19 Zeker, Gods grondsteen staat ongeschokt, en draagt als stempel: "De Heer kent de zijnen," en "Wie de naam des Heren aanroept, sta ver van de boosheid."
Néanmoins, le solide fondement que Dieu a posé demeure ferme, marqué de ce sceau: «Le Seigneur connaît ceux qui lui appartiennent, » et: «Qu'il se détourne du mal, quiconque a le nom du Seigneur à la bouche.»
20 Maar in een groot huis zijn niet slechts vaten van goud en zilver, maar ook van hout en leem; sommige met eervolle, andere met smadelijke bestemming.
Dans une grande maison, il n'y a pas seulement des vases d'or et d'argent, il y en a aussi de bois et de terre: les uns servent à un usage noble, les autres à un usage vil.
21 Wie zich dus rein houdt van dit alles, zal een vat zijn tot ere, geheiligd, bruikbaar voor den Heer, en geschikt voor ieder goed werk.
Si donc l'on se conserve pur de ces bavardages, on sera un vase servant à un usage noble, sanctifié, fort utile au maître de la maison, propre à toute bonne oeuvre.
22 Vlucht dus de lusten der jeugd, en streef naar gerechtigheid, geloof, liefde en vrede, in gemeenschap met hen, die den Heer aanroepen met een zuiver hart.
Fuis les passions de la jeunesse, et recherche la justice, la foi, la charité et la paix avec ceux qui invoquent le Seigneur d'un coeur pur.
23 Vermijd eveneens de dwaze en onverstandige twistvragen, daar ge weet, dat ze slechts strijd doen ontstaan.
Repousse les questions folles et sottes: tu sais qu'elles engendrent des disputes.
24 Een dienaar des Heren moet niet vechten, maar hij moet vriendelijk jegens allen zijn, geschikt voor het onderricht en lankmoedig.

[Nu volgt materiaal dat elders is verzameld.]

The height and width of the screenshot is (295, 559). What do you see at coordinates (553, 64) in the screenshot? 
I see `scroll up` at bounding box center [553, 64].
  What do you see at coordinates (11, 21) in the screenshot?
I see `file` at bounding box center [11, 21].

Il ne faut pas que le serviteur du Seigneur se dispute; il doit être, au contraire, affable à tout le monde, capable d'enseigner, endurant;
25 De koppigen moet hij terechtwijzen met zachtheid; want misschien brengt God ze tot inkeer en tot erkenning der waarheid,
il doit instruire avec douceur ceux qui sont d'un avis opposé, dans l'espérance que Dieu leur donnera peut-être de changer de sentiments pour arriver à la connaissance de la vérité,
26 en komen ze nog tot bezinning, als ze uit de strik van den duivel door Hem zijn gevangen om zijn wil te volbrengen.
et qu'en revenant à la raison, ils se dégageront des lacs du diable, qui les tient captifs pour qu'ils fassent sa volonté.